Thoughts at the most wonderful time of the year

I love the Christmas season.  Since Lillian was born around Thanksgiving and I spent the holiday season in the NICU, (along with future holiday seasons hospitalized) I have usually struggled in this season.  I never really realize it until the oppressiveness is on me for awhile and then I realize it's because this is the time life shifted so drastically.   It's not really something I am thinking about actively, it just seemed to happen.  This year has been different.  I have not felt the oppression.  In spite of a pretty difficult year, I've found gratitude even in the most difficult times.  Let me tell you how freeing it is.  Praise the Lord for knowing my heart and mind and healing the dark places.  

This last couple weeks has been a whirlwind of activity and ministry with bits of difficulties mixed in.  My whole family in fact,  have been sick for what seems like forever and their sleeping time has found me wakened many times by a cough symphony, music no parent wants to hear. I find my brain crumbling as I fret over the never ending coughing ( a place I need to give over to the Lord, but that seems to be a process I struggle in) I have friends who talk about anxiety and panic attacks and this is the only thing I can compare it to.  Having no control over an illness that is controlling the breathing of my kids.  If you could visualize a cartoon brain crumbling in on itself, that's how I feel, literally. I struggle with the coughing and the increased treatments and keeping track of what med I gave to what child last. I can't think of a worse time for my husband to have been sent out of town for training.Then, I look at the poinsettias on my table and they are standing tall and I find joy and peace and gratitude that the Lord gave me that beauty to focus on. 

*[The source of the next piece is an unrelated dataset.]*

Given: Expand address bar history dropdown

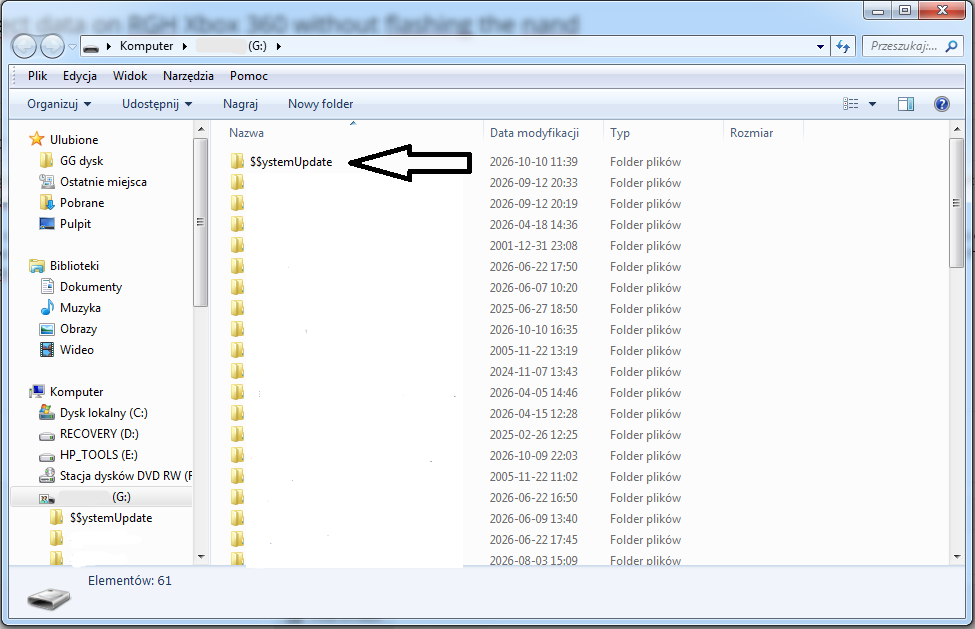Looking at the screenshot, I should tap(820, 46).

 I have not finished my handmade Christmas cards and at this point it's not looking good for you folks who didn't get one from me yet...sorry about that, best laid plans.  Still, I'm thankful, I'm glad I have a home that is warm and food in the house, and adult kids who jump in to help me out as things tend to go wrong.  I delight in the fact that I have an attached garage so we can avoid the elements and some of the cold that is upon us as we move to and from the van.  Finances are tight, yet I was still able to take two of my kids to doctors for treatment and get their medicine.  While it is a hardship, it is something I could do.  I'm grateful.  I had a stressful morning yesterday and some confusion with my hair cut appointment.  I sent a text inadvertently to my hairdresser that was meant for someone else.  It was embarrassing for me and a lesson that an inconvenience is just that, it's not the end of the world.  I was thankful for grace in that moment and it was a lesson learned for me.  There was a time I might have allowed the whole situation to dictate my whole day.  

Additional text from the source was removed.